**TASK TO COMPLETE**
Could you return each line of the material that has "March" in it?

☆ ☆ ☆ ☆ ☆ ☆ ☆

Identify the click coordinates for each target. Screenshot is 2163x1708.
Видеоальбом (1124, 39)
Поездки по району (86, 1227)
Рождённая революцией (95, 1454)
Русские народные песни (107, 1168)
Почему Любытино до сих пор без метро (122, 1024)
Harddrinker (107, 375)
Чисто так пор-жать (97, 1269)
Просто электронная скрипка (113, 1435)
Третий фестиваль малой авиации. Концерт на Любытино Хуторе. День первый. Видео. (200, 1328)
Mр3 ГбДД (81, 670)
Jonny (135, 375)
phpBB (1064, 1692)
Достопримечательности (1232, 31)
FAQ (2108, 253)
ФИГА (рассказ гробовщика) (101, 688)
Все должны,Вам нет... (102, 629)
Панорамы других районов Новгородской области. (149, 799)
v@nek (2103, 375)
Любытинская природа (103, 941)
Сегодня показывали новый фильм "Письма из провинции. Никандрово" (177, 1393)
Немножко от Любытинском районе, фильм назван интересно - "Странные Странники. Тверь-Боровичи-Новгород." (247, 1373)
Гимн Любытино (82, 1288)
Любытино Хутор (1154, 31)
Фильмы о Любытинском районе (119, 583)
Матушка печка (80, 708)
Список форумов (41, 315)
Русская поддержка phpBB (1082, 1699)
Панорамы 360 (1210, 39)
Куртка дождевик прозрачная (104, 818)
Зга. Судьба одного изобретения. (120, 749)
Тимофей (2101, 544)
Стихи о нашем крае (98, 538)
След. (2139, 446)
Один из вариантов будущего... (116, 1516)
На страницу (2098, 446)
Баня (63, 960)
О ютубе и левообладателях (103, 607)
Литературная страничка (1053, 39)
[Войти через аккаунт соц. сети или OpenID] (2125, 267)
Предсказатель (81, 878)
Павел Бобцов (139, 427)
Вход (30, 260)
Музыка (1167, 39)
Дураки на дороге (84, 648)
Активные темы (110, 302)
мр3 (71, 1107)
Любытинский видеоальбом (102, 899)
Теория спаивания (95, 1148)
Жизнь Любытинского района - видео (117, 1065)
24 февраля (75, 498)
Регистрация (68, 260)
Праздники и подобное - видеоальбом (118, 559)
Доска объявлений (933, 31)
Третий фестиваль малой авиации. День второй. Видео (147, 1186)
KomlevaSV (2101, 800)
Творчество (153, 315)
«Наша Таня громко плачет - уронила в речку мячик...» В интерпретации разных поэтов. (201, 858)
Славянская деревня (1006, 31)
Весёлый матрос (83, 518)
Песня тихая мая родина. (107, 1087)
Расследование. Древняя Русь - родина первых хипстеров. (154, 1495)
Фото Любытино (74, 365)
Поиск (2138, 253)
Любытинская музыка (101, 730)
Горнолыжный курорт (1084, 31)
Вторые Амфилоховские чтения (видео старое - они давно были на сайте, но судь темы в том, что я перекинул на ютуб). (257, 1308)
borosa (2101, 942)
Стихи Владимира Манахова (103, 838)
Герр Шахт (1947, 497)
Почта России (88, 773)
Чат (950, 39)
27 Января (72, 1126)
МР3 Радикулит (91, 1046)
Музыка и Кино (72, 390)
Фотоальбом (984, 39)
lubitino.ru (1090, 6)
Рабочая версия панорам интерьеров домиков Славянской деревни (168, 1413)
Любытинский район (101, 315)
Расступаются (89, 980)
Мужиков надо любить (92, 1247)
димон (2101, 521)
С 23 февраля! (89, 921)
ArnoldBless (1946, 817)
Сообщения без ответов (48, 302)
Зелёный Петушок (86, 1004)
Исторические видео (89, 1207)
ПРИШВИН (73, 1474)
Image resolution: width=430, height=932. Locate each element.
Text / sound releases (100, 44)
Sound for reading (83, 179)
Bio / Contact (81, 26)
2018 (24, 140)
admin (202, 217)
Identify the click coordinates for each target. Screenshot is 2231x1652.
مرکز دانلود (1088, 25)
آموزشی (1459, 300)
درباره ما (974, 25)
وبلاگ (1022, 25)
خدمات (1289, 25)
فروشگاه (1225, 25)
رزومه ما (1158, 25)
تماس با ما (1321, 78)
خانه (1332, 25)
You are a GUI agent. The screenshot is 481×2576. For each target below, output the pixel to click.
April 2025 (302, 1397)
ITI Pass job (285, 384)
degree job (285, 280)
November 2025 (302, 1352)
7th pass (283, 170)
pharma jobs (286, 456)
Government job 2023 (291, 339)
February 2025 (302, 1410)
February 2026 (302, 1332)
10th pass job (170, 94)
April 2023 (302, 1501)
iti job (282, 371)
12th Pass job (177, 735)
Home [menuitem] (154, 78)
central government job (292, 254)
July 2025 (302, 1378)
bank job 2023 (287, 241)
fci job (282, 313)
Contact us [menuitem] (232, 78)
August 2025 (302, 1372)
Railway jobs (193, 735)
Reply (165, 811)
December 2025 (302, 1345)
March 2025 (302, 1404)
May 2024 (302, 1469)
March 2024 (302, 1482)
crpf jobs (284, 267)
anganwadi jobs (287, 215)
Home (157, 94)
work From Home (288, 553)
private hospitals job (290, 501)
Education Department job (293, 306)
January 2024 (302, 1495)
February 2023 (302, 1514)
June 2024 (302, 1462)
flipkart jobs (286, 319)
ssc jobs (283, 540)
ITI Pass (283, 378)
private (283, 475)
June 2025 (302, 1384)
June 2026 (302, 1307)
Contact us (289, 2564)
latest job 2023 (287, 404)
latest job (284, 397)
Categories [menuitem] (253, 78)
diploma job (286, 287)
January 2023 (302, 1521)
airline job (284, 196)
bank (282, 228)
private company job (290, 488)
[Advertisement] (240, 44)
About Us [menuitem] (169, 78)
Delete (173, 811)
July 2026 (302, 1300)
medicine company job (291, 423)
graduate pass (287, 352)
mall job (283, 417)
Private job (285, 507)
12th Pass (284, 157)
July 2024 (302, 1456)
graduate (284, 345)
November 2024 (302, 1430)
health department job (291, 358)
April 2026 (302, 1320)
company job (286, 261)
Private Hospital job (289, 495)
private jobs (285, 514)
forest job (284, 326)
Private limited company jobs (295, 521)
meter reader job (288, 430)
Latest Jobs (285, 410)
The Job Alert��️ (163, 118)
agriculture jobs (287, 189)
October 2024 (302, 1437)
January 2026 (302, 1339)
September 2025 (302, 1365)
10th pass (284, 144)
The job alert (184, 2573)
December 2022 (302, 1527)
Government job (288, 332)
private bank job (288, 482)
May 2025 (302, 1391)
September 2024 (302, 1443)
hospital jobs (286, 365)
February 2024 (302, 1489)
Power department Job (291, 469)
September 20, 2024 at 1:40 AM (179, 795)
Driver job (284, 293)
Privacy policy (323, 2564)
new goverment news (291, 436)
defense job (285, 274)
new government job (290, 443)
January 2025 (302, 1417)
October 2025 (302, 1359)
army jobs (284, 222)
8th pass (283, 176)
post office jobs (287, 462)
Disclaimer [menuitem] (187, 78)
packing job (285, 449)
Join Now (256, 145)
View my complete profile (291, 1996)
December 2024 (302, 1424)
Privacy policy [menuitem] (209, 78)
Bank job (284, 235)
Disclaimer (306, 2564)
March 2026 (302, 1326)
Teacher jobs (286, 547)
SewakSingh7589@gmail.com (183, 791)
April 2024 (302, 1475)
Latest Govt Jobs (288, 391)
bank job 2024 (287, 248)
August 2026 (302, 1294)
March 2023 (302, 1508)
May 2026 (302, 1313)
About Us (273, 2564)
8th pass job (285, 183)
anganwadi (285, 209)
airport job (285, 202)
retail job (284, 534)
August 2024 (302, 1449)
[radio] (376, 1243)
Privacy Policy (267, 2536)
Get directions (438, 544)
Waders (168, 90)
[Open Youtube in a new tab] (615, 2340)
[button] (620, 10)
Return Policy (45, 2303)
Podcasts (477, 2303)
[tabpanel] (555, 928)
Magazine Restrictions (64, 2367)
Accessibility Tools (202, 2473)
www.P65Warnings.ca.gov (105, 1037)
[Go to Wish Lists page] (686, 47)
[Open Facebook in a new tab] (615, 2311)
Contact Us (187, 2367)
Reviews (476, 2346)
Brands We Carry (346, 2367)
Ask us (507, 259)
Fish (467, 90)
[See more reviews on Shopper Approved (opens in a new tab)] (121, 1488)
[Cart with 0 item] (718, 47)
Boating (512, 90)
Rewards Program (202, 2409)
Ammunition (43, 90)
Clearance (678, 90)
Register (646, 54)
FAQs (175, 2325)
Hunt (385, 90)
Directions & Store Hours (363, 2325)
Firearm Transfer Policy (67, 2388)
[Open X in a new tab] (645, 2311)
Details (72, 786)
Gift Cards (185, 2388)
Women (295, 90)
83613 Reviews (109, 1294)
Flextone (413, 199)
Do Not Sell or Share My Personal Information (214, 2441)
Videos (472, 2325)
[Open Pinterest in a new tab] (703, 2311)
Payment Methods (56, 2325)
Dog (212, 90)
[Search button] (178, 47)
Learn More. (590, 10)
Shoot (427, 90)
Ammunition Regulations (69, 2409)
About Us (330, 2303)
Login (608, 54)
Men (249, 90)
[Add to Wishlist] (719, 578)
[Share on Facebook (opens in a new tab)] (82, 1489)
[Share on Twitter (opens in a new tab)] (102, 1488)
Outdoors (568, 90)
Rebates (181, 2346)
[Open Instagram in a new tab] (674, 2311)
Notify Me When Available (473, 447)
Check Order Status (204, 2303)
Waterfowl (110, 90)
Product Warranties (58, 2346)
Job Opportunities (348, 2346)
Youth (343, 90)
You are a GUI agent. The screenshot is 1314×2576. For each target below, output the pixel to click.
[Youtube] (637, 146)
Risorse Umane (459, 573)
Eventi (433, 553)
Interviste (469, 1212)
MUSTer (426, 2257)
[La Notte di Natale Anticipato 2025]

☆ ☆ ☆ ☆ ☆ ☆ ☆

**ANSWER TO THIS EXERCISE**
March 2025 (302, 1404)
March 2024 (302, 1482)
March 2026 (302, 1326)
March 2023 (302, 1508)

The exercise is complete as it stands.